▶ SET EXERCISE A
List every file path that the Hadoop setup guide opens with a sudo nano command.
▶ SET EXERCISE B
Pick up the Hadoop setup guide after its last sentence and keep writing it.
-- Begin SOURCE EXTRACT --
Recall that in our single-node set up, we configured some xml files and defined the machine's name as localhost. Well! We'll have to change the localhost to master now:

- Edit the core-site.xml
$ sudo nano /usr/local/hadoop/conf/core-sites.xml

- Change localhost to master



- Save and exit
- Now edit the mapred-site.xml in similar way
$ sudo nano /usr/local/hadoop/conf/mapred-sites.xml

- Change localhost to master
- Save and exit

Finally, shut down the machine. We have to clone it

Step 2: Cloning Virtual Machine

Thanks to VirtualBox's built-in features that we won't have to create another machine from the scratch:
- Right click on Hadoop VM > Clone
- Name the new machine Hadoop Clone
- Next, choose Full clone
- Next, choose Current machine state and Clone



You may want to check this if you encounter problems.

After completion, launch both Virtual Machines. But please watch your memory resources, if you have a total of 4GB, then reduce the size of both VMs' memories to 1GB each in their settings.

Log into both machines and following the steps of change the IP address of newly created clone from 192.168.0.50 to 192.168.0.51 (or whatever you have to set). Wait until the Network refreshes.

This clone is your original machine's Slave. Now we need to define hostname for both machines. Edit the file /etc/hostname. Run:

$ sudo nano /etc/hostname
- Change localhost to master on your master machine and to slave on your slave machine


- Save and Exit
- Restart both machines to apply changes

Step 3: Connectivity

We need to ensure that SSH access is available from master to slave. On master, we already have SSH configured, but we will need to regenerate SSH key on slave machine because it is a clone of master and we should always have a unique key for machines.
-- End SOURCE EXTRACT --
-- Begin DATA SHOWN --
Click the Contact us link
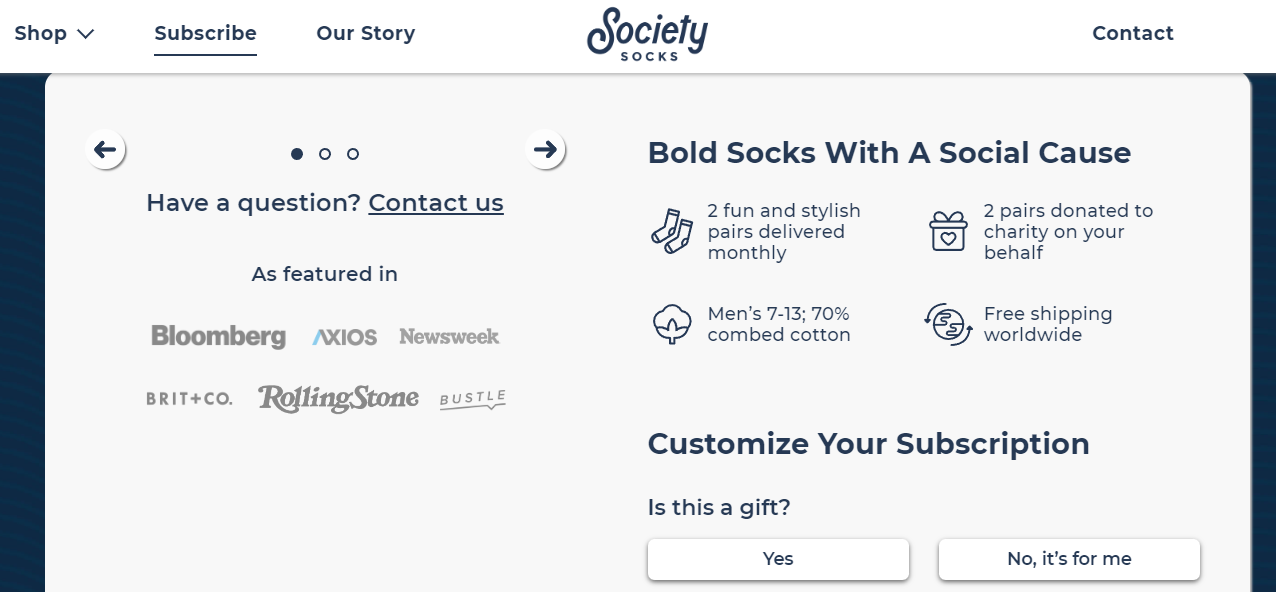(436, 203)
-- End DATA SHOWN --
▶ WRITTEN ANSWER A
/usr/local/hadoop/conf/core-sites.xml
/usr/local/hadoop/conf/mapred-sites.xml
/etc/hostname

▶ WRITTEN ANSWER B
- In both master and slave machine, clear existing files from /home/hadoop/.ssh directory
$ sudo rm /home/hadoop/.ssh/*

- Now generate a new public key for SSH. For details, check step 3 here
$ ssh-keygen -t rsa -P ""


- Copy the key to authorized_keys list
$ cat /home/hadoop/.ssh/id_rsa.pub >> /home/hadoop/.ssh/authorized_keys

- Try the SSH to master from master and slave from slave itself:
On master
$ ssh master
On slave
$ ssh slave

If you experience having to write password because of "Agent admitted failure to sign using the key" error on any of the machines, then you'll have to run the following command to fix it:
$ ssh-add

We will have to copy the master's public key to slave machine as well. On master, run:
$ ssh-copy-id -i /home/hadoop/.ssh/id_rsa.pub hadoop@slave

You will be asked for slave's password to continue (this should be same as master's if you haven't changed explicitly).



We should now be able to connect to slave from master. Why not try out? Run:
$ ssh slave

You should see a successful connection if nothing went wrong.



- Exit the SSH connection to slave:
$ exit


Step 4: Configuring Hadoop Resources

We will run all services on Master node and only TaskTracker and DataNode on slave machines; on large-scale deployments, you may be running Secondary Namenodes and also, may not be running TaskTracker and DataNode on master (when master is dedicated for task assignments only, not executing). We will define which machine will be actual master for Hadoop and which ones will be Slaves (or workers).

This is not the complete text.